Would you please output the lines from the one holding "Click the Quote" to the end of the entries, exactly and with no others?

····················

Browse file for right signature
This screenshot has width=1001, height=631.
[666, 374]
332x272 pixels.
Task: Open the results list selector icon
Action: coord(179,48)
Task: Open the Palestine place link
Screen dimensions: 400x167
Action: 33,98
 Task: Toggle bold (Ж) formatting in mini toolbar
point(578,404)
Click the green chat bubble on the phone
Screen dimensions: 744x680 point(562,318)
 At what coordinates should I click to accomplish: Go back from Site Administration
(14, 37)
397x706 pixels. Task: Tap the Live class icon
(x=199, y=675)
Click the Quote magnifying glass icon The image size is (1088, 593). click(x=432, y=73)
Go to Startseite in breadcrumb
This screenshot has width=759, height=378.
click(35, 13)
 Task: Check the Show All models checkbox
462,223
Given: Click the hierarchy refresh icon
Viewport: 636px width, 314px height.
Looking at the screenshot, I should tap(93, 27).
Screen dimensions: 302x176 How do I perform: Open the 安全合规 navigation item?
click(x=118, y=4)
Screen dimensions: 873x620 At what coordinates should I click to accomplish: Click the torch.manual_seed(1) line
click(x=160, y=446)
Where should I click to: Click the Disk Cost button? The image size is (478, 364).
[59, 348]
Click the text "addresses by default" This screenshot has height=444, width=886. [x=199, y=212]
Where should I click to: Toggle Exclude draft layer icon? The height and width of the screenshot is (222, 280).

····················

* **Output of the exercise**:
Click the Quote magnifying glass icon The image size is (1088, 593). click(x=432, y=73)
Go to Startseite in breadcrumb
This screenshot has width=759, height=378.
click(35, 13)
 Task: Check the Show All models checkbox
462,223
Given: Click the hierarchy refresh icon
Viewport: 636px width, 314px height.
Looking at the screenshot, I should tap(93, 27).
Screen dimensions: 302x176 How do I perform: Open the 安全合规 navigation item?
click(x=118, y=4)
Screen dimensions: 873x620 At what coordinates should I click to accomplish: Click the torch.manual_seed(1) line
click(x=160, y=446)
Where should I click to: Click the Disk Cost button? The image size is (478, 364).
[59, 348]
Click the text "addresses by default" This screenshot has height=444, width=886. [x=199, y=212]
Where should I click to: Toggle Exclude draft layer icon? The height and width of the screenshot is (222, 280).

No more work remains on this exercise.